My sister-in-law, like so many parents, is trying to separate the wheat from the chaff. She wants to support what her daughter is learning in school with some digital at-home fun that aligns to the second grade curriculum.
I’m thrilled to be at the Cooney Center and join the national conversation about advancing children’s learning in the digital age. And I want to keep these questions on the front burners:
1. What’s the good stuff? And what are the tools that parents, grandparents, teachers, and others who care for kids can use to discriminate? Last year’s Cooney Center report, Learning: Is there an App for That? showed evidence that kids can learn from apps. So tell me how the content aligns to age developmental age and stage, what curriculum standards are being met, how well-produced the media. And then please tell me:
2.What’s the right media diet for kids? I want to know what the right balance is of screens-to-no-screens (is that even the right question to ask?), again at every age and stage, for every temperament, learning style, etc. According to the Cooney Center’s upcoming report, Always Connected, young kids are consuming about 4-5 hours of media a day. And the Kaiser Family Foundation reports that kids who are 8 years old are engaged with digital media in some form for more than 7.5 hours a day — outside of school! So can we discuss, please, what to feed them?

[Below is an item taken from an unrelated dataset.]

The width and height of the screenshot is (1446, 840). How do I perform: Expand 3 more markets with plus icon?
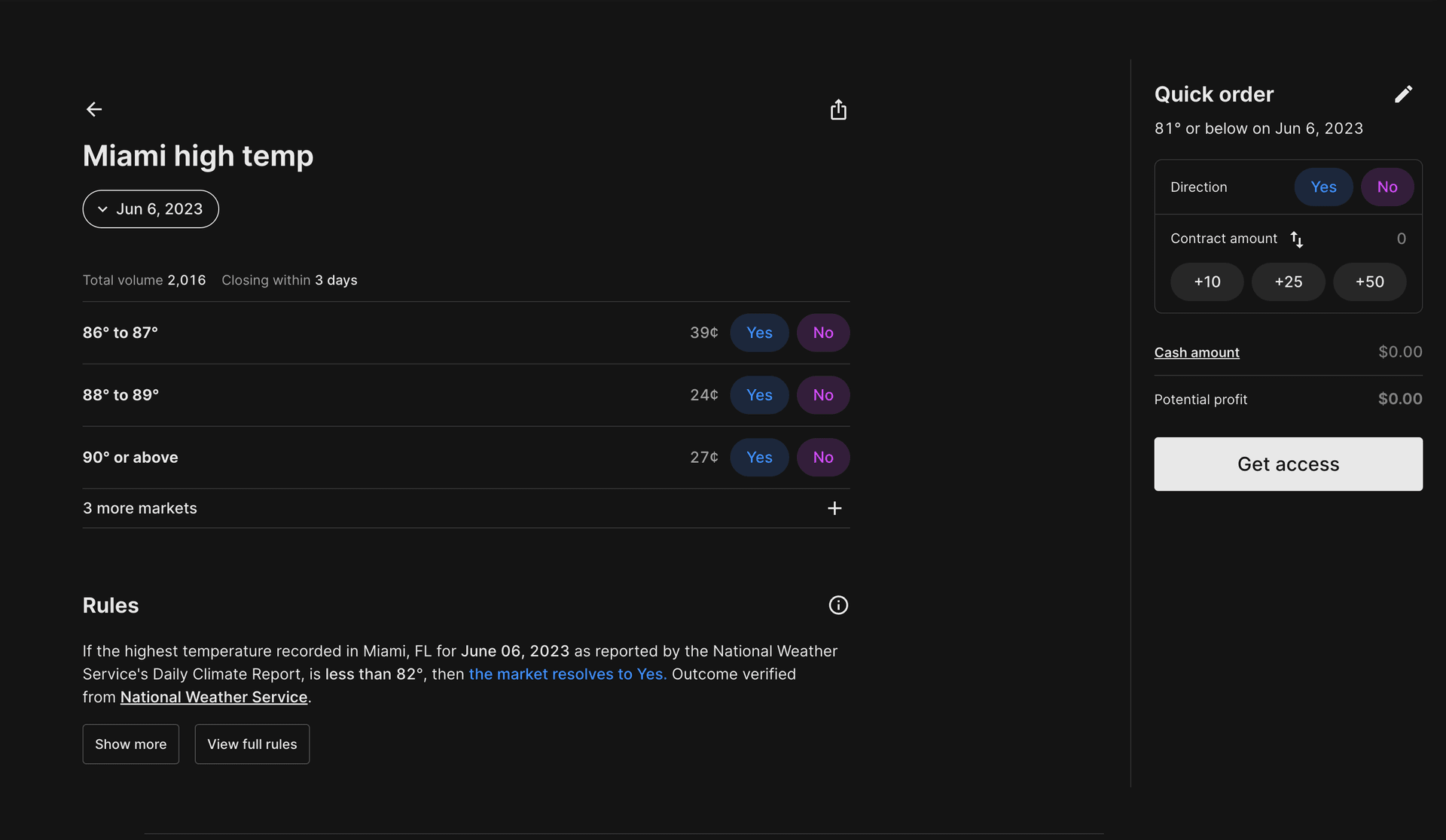pos(834,509)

My career has been largely devoted to providing information about raising happy, healthy kids. When I was the Editor-in-Chief of Child Magazine in the 1990s I was lucky enough to have Penelope Leach as a contributor. One month, when she was writing a piece on kids and sleep, I asked her to provide a sidebar on how much total sleep children need at every age. She wouldn’t do it. “There’s no one answer and there’s no right answer,” she said. “But it’s what my readers want to know,” I pleaded. “Please, let’s answer their burning question.” She wouldn’t budge. So we compromised: she wrote a sidebar titled, “Why I Can’t Tell You How Much Sleep your Child Needs.” Did it appease the readers? Probably some of them. It was thoughtful, and of course true. But it wasn’t a sound bite, and I feared then (and would fear even more now) that it is hard to communicate smart and sometimes complex advice. So my last first-week question is this:
3.How should we send parents and educators all these messages? There’s amazing research being done, and some excellent resulting advice. But if it doesn’t reach the end-user — those of us dedicated to helping kids learn at home, in school, and after school, then the job is only half done.